Citizens Review Boards are a group of community members appointed by the City Council to review and recommend police officers’ actions in relation to policies and procedures. The CRB subcommittee unanimously decided that the officer was exonerated from the allegations of excessive force. The City of Fort Collins, and Fort Collins Police Services, will contest the allegations in the lawsuit.

The officer’s actions from where I sit were egregious in a number of ways.

There was no need to use any force, especially pepper spray. The civilians did not threaten the officers or act violently. He was criticizing the officers’ actions, yes, but that is not illegal. He was engaging in constitutionally-protected speech which means the officers had no business trying to arrest him.

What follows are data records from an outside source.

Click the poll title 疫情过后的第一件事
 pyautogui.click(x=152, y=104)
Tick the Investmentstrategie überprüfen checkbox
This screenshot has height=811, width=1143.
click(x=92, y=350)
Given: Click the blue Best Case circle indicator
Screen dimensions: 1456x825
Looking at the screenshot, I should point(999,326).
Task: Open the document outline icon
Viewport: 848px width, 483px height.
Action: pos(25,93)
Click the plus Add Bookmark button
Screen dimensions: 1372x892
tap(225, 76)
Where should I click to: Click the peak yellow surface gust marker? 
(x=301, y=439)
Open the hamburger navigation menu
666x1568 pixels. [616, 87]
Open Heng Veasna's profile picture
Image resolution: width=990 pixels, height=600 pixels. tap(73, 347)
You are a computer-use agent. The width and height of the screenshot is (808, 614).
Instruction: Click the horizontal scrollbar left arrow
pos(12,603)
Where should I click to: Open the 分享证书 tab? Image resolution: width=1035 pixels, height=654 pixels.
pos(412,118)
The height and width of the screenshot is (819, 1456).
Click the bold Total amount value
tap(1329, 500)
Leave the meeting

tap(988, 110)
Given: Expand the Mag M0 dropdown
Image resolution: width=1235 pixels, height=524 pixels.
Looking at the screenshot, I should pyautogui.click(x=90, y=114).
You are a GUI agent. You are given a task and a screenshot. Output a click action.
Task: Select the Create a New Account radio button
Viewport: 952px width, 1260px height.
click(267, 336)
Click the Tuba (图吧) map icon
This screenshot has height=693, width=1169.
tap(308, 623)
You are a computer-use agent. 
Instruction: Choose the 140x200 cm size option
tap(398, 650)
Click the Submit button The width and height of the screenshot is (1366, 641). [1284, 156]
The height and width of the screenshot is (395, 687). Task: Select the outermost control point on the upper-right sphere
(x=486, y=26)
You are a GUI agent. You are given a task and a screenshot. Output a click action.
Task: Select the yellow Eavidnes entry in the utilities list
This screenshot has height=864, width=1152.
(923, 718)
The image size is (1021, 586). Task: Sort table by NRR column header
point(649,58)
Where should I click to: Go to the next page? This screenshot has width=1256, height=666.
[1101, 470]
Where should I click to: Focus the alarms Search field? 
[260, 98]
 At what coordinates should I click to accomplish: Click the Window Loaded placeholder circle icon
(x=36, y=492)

Second, it is not required by law that an individual accept or sign a citation issued to them from a peace officer. The officer at the scene confirmed that law enforcement officers cannot force a civilian to accept this type of documentation. Kulas would have been able to find out the court date later and the officer wouldn’t have had to escalate the situation.

The issue is bigger than the story. It is disturbing to realize that other law enforcement officers often get away with this kind of behavior and rarely face criminal charges. Imagine what you would do if one of us pepper sprayed someone without a valid reason. If we wear a badge or uniform, our justice system will accept the behavior.

Kulas hopes that the civil suit will allow him to hold the officer accountable, even though he will not be charged criminally. What can stop police from abusing authority and violating rights if they know that they will not face any consequences for their actions?